In an energetic discussion with Chaka Sobhani, chief creative officer of Leo Burnett, she said: "Everything I do is taking what people expect and doing something different, like making an Indian girl the centre of a film about football. I do it to say: ‘you got it wrong, you got me wrong, and in doing that I’m able to change perception."
Chadha, who said she is the only female Asian director consistently making feature films in the UK, said: "We still have to fight tooth and nail not just to have our voices heard but to have our voices heard in their full complexity."
Untold Stories
According to Chadha, the industry is not seeing so much amazing storytelling, simply because business as it stands is not allowing those voices to be heard. She said: "If you want to see the world from our point of view, it means its not your point of view. We need people in positions of power to see the merit in stories that are not their own".
She revealed it took four years to get Bend it Like Beckham financed and urged the audience, primarily made up of female creatives, to create their own paths to success.
Explaining how she got her new film Blinded By the Light, a comedy drama which features the music of Bruce Springsteen, made, she said: "This film only got made because I pushed for it to happen. I’ve always had a eye on marketing with everything I do."
She added: "What is really fucking us over right now is Trump and Islamophobia, so I wanted to make a film about that and then also Bruce Springsteen. For me it was an inspiring way of taking 'Muslim' which is ‘the other’ and making it mainstream through the music of Bruce Springsteen."

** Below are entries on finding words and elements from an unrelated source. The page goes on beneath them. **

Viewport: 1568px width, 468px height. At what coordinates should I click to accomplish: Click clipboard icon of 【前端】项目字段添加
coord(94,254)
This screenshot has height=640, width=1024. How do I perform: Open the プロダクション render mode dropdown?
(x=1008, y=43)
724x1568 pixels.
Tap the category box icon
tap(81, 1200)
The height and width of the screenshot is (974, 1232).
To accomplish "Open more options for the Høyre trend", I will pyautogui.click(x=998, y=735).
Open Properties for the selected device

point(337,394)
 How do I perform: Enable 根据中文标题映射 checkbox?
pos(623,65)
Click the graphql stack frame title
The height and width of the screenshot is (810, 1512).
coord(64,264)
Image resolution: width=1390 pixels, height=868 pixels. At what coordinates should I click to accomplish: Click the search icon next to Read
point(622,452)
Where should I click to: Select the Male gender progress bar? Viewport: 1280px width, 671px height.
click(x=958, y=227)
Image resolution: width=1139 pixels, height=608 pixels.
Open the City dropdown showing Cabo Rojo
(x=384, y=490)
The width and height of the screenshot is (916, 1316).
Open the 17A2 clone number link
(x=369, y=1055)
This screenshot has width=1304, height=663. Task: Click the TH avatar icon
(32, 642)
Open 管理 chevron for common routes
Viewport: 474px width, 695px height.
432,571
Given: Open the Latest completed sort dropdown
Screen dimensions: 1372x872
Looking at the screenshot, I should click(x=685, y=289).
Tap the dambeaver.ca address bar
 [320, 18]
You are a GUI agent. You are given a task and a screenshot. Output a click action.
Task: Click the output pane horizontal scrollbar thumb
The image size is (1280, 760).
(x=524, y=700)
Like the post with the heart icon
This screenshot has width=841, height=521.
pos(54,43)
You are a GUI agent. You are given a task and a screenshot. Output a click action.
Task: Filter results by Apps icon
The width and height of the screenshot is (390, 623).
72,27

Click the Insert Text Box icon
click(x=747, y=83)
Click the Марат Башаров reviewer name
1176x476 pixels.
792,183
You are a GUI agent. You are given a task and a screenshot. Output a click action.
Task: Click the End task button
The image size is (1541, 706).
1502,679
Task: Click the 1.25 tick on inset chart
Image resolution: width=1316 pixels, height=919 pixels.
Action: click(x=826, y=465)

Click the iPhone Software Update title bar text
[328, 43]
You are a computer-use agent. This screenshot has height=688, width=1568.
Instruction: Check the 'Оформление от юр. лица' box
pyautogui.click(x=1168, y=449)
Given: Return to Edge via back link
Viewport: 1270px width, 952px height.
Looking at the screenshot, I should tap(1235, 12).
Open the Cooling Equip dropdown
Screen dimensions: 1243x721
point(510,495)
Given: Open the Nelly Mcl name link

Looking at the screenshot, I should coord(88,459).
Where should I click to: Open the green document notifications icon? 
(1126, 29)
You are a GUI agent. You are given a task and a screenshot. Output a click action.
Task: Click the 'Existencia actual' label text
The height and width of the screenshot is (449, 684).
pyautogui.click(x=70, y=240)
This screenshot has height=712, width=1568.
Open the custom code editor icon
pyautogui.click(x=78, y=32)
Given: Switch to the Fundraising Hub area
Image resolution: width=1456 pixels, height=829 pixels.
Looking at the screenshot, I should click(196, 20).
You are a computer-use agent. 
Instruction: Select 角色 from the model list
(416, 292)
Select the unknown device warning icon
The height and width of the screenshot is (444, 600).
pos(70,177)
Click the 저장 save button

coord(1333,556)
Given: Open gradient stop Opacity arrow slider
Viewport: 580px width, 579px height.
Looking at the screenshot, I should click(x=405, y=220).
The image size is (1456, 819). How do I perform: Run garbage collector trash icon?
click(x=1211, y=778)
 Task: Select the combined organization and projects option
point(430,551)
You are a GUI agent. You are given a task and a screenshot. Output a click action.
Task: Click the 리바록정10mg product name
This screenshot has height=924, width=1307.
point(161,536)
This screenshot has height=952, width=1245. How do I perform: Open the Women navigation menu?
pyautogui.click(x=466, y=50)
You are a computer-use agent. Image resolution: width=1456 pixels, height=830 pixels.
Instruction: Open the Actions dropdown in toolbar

The power of the collective to drive change
Commenting on how she drives diversity in her own films, she said: "I try to make every department be accountable [for the diversity of the teams]".
Pointing to the huge cultural impact of the #MeToo movement, Chadha urged the industry to come together as a collective and powerful force for change.
She explained: "That #MeToo campaign is phenomenal. The thing is when we come together collectively and that is the real power. When we come together collectively that is where change happens."
This push for progress can also happen at a micro-level and she urged the audience to forge groups of supporters to strategise and talk with, when they are faced with the everyday challenges of being a female creative, such as someone else taking credit for your idea or your work.
She said: "You need a group to support and strategise with. Ultimately you have to go into the fray and challenge. It is hard to challenge as an individual you have to challenge as a group."
Urging the audience to push for what they want publicly, Chadha added: "Ask yourself where do you want to be in five years and put it out there so you can work towards it."